Pour le volet mesure, nous avons voulu nous focaliser sur une approche servicielle : qu’est-ce que nos membres fournissent comme service et comment mesurer l’impact carbone de ce dernier ? C’est la raison pour laquelle, accompagnés également par le cabinet BL évolution, nous nous sommes concentrés sur le sujet de la diffusion des campagnes digitales, qui est ce qui lie nos membres, qu’ils soient issus du monde de la TV, du papier ou de la radio. C’est ainsi qu’est né notre guide méthodologique “pas à pas” de la mesure d’impact carbone de la diffusion des campagnes digitales.

Vous proposez un guide méthodologique et une base de données communes. Mais pas un outil de mesure stricto-sensu. Pourquoi ?

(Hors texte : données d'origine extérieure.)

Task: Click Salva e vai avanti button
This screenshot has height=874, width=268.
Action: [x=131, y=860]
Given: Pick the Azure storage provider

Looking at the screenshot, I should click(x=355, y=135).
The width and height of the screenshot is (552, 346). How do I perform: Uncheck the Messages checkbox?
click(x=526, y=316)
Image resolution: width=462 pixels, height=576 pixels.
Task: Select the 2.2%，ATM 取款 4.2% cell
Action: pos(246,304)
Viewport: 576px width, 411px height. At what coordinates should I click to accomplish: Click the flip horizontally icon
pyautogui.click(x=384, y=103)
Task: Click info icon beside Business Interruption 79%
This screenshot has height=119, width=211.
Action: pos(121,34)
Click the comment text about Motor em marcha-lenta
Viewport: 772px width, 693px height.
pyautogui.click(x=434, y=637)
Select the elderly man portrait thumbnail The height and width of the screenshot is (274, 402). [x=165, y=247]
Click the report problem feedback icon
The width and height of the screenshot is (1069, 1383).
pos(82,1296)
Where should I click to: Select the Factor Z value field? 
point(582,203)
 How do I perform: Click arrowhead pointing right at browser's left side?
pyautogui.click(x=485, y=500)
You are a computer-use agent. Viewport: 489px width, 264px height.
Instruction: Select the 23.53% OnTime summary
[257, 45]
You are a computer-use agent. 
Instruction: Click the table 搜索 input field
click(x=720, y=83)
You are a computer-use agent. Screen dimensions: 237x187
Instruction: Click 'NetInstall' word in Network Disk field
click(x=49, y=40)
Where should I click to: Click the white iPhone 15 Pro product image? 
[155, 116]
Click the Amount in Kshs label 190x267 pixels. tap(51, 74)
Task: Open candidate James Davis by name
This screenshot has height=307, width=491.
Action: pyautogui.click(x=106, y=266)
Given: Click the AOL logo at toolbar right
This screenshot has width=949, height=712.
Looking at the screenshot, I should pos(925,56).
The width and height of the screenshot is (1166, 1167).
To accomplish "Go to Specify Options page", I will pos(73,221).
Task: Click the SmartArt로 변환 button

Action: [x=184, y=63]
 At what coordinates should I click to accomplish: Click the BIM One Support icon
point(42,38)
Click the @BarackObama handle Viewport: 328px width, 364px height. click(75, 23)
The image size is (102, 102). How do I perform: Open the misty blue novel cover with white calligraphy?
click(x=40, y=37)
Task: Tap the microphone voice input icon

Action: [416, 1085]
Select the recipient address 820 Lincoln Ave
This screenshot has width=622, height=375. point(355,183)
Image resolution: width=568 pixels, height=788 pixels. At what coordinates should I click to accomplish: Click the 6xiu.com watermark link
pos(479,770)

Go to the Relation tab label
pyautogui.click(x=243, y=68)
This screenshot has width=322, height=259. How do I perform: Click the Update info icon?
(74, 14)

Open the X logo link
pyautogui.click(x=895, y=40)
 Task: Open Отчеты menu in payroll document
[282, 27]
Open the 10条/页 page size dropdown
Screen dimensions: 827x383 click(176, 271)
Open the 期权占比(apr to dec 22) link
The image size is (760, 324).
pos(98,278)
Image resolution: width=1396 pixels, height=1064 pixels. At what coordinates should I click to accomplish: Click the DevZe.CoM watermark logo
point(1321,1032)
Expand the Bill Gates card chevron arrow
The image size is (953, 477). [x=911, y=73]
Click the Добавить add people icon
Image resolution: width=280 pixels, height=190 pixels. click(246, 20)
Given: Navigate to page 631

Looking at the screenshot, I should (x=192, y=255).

Tout simplement parce que cet outil n’aurait pas pu répondre aux impératifs de tous nos adhérents, parce qu’on ne mesure pas la vidéo comme le display ou l’audio, et que ces derniers étaient, pour certains, déjà engagés avec des prestataires. L’intérêt d’un outil qui arrive en concurrence avec des initiatives déjà existantes nous semblait limité. Nous avons trouvé plus utile d’avoir une démarche de rassemblement, pour donner à l’ensemble du marché une grille de lecture commune. 

Quels ont été les principaux obstacles ?

Le sujet en lui-même, que nous ne connaissons tous un peu, mais pas nécessairement avec le niveau de technicité requis. Le choix des sources aussi. Certaines sont très riches mais en accès limité. Or pour pouvoir enclencher un projet fédérateur, il nous fallait nous appuyer sur des données open source, celles de l’Ademe ou de l’Arcep, par exemple. Il nous fallait aussi nous mettre d’accord sur celles que nous voulions utiliser et comment nous allions les modéliser. Pas évident ! 

C’est aussi la raison pour laquelle nous avons pris soin d’ouvrir notre base de données et de la confronter aux retours d’acteurs qui s’intéressent de près au sujet, comme fifty-five, Labelium, Impact Plus ou Fruggr. Le but, c’était vraiment d’arriver à un consensus. Car, même si la donnée n’est pas toujours hyper précise, parce qu’elle est modélisée, c’est déjà très bien que tout le monde prenne le même référent. Quitte à l’affiner par la suite !

Vous vous êtes également rapproché d’Alliance Digitale…

C’est vrai ! Nous voulons parler d’une même voix sur le digital et c’est la raison pour laquelle nous avons décidé de mélanger nos groupes de travail sur le sujet. La première réunion a eu lieu en juin dernier et elle était consacrée à la modélisation du programmatique. Il y avait du beau monde comme Google, Xandr ou Magnite.

Quel est l’objectif de ce groupe de travail ?

Affiner notre base de données. Comprendre quelle est la différence en termes d’impact carbone entre une vente en gré à gré et une vente en open auction. Voir comment prendre en compte le nombre de SSP impliqués dans une bid request, un paramètre qui a explosé avec la démocratisation du header bidding. Bref, coller au plus près de la réalité. Nous espérons publier le fruit de nos réflexions d’ici la fin du premier trimestre 2023. 

Quelle est aujourd’hui l’empreinte de votre référentiel ? Avez-vous une idée de son adoption ou du nombre de calculettes carbone qui sont désormais basées dessus ?  

Je peux vous assurer que toutes les calculettes proposées par les régies membres du SRI intègrent ce référentiel ! Et que l’Union des Marques, qui veut créer un méta référentiel cross-médias, s’appuiera sur nos travaux pour la partie digitale. Idem en ce qui concerne le bureau de la radio. Les travaux que nous avons menés sont une petite pierre dans un plus grand édifice et nous nous en félicitons. Nous restons, à ce titre, ouverts aux remises en question et au dialogue. La vérité doit être co-construite et nous espérons, à ce titre, que les initiatives menées en France, un marché qui est vraiment en avance sur ce sujet, feront tâche d’huile dans les autres pays.